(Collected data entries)
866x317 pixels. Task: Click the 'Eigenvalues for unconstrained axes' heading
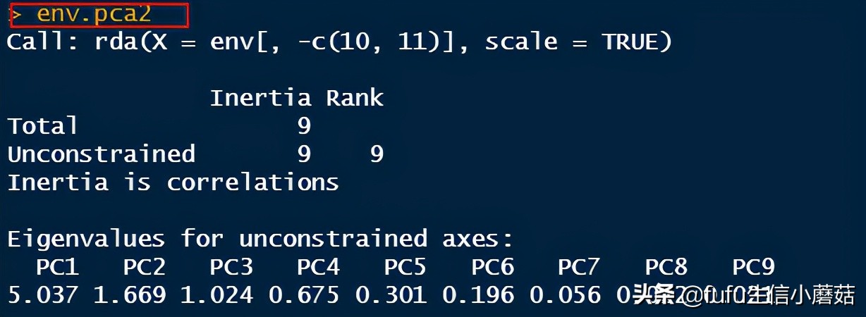coord(260,239)
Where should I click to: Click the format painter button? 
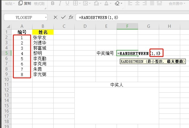[39, 4]
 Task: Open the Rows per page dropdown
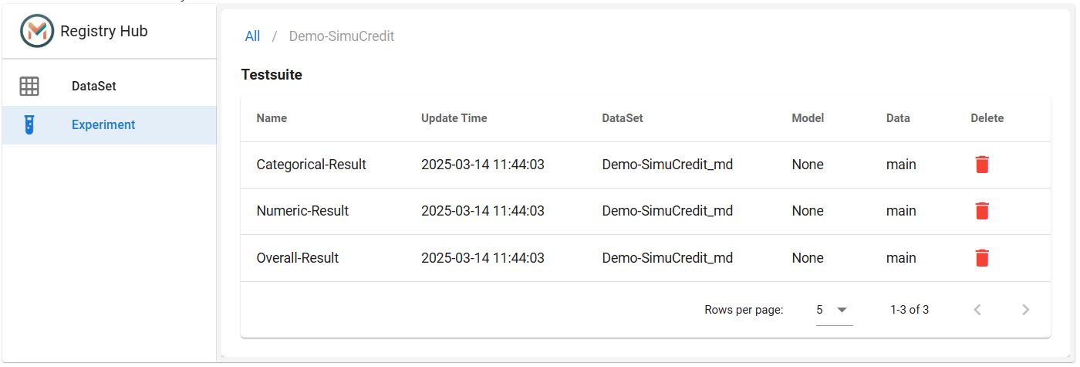click(834, 310)
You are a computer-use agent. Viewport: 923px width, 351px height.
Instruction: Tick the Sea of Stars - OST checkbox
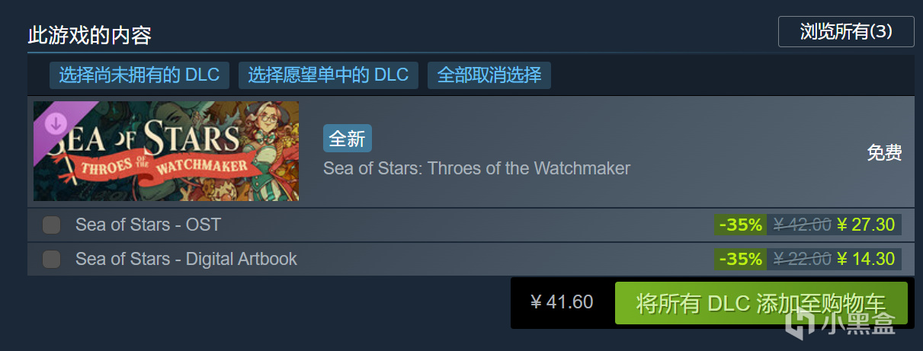[x=51, y=225]
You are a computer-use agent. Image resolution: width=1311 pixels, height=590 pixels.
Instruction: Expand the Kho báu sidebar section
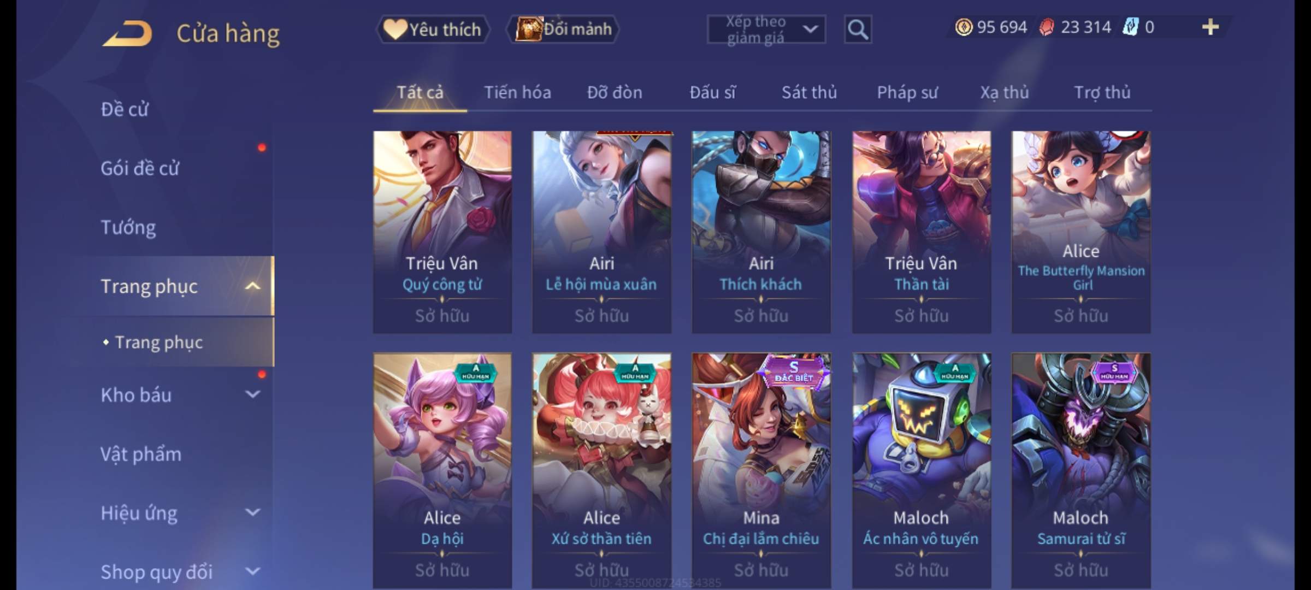point(252,394)
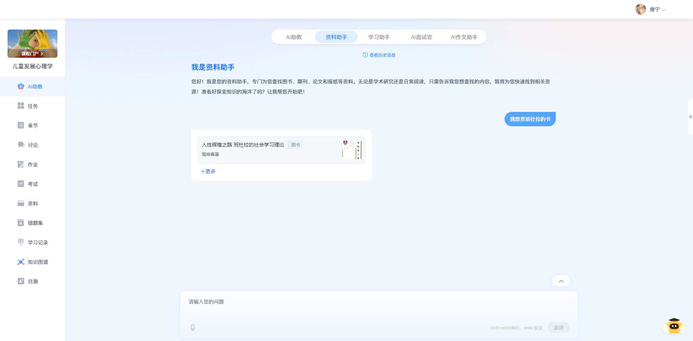Click the microphone voice input icon
This screenshot has height=341, width=693.
193,327
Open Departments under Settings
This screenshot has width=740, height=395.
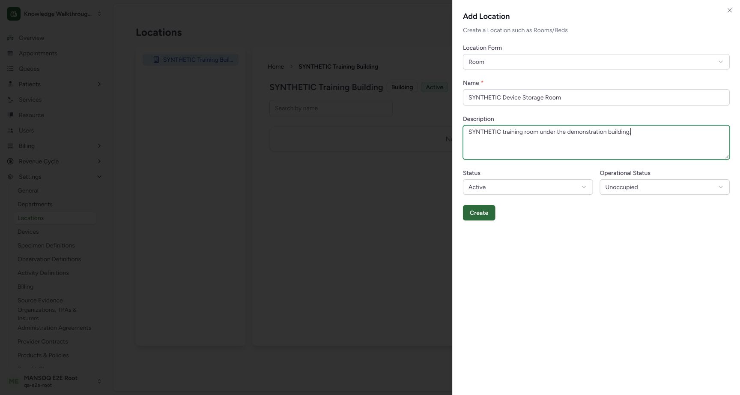[35, 204]
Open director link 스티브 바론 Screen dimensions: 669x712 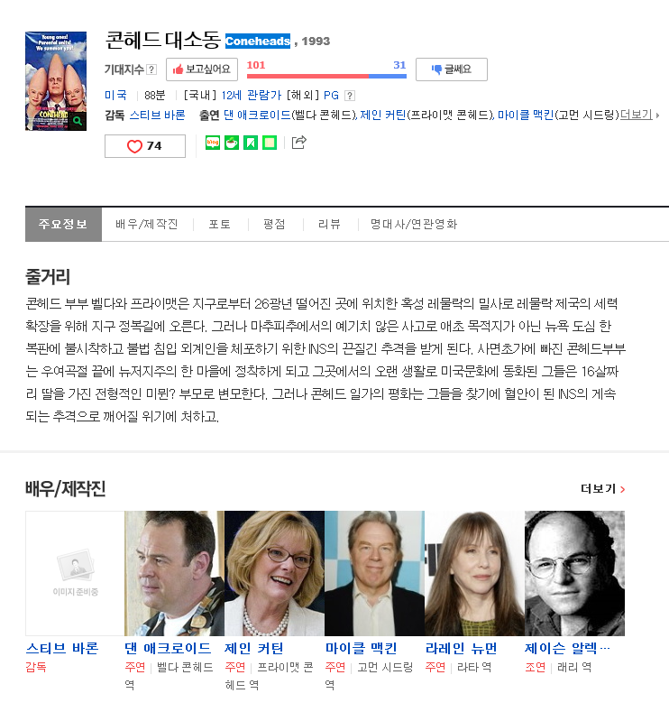click(158, 115)
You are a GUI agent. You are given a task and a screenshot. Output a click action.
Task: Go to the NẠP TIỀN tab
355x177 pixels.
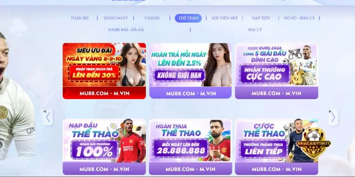[261, 18]
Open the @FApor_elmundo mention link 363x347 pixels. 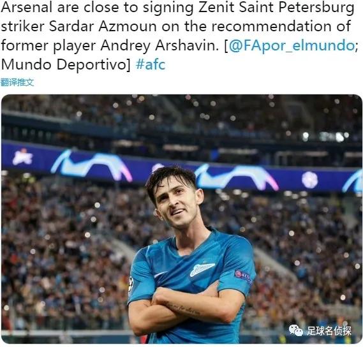[x=292, y=45]
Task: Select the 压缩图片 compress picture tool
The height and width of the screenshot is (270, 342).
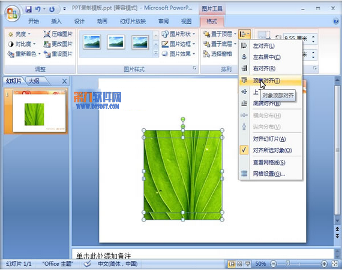Action: (58, 34)
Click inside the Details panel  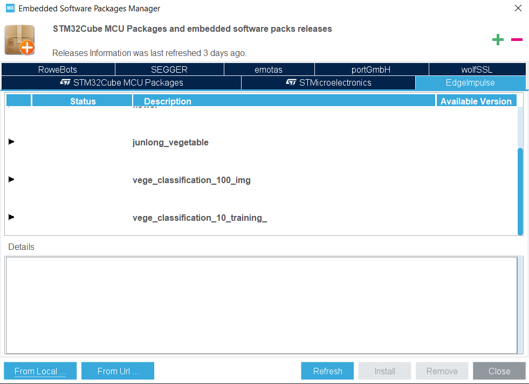262,304
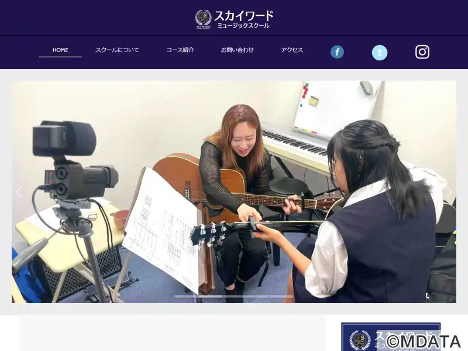Select the third carousel slide indicator
This screenshot has height=351, width=468.
[234, 297]

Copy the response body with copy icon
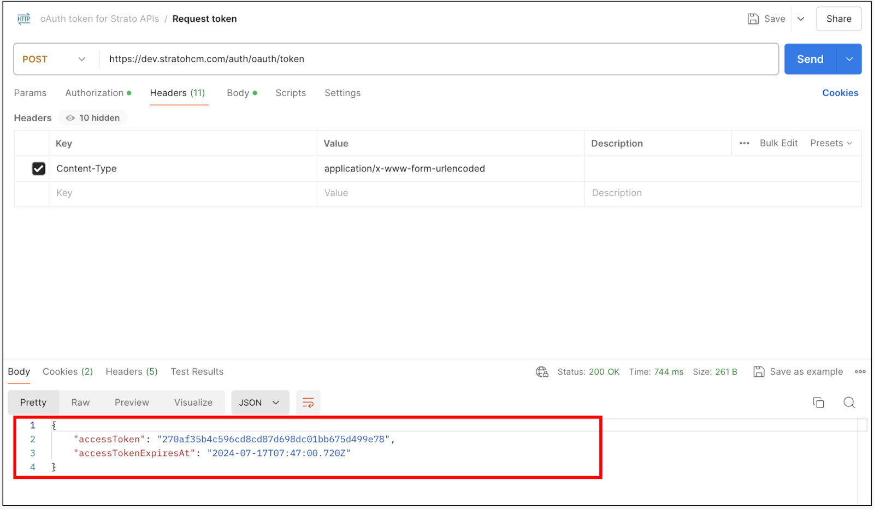pos(818,403)
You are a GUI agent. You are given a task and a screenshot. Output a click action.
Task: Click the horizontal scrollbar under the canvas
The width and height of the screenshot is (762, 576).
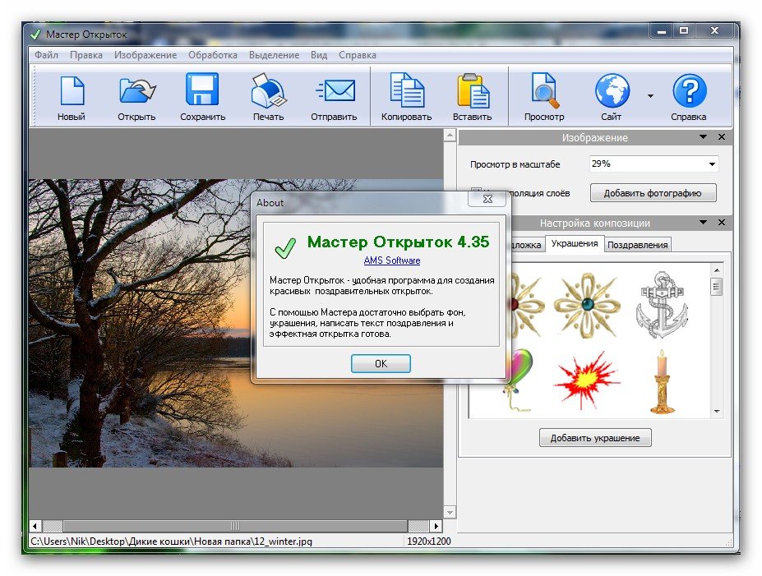tap(235, 526)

**Work required:**
Every line in the entries above that has the word "under" should be identified and copied.

**Response to this exercise:**
Open Departments under Settings
Task: Click the horizontal scrollbar under the canvas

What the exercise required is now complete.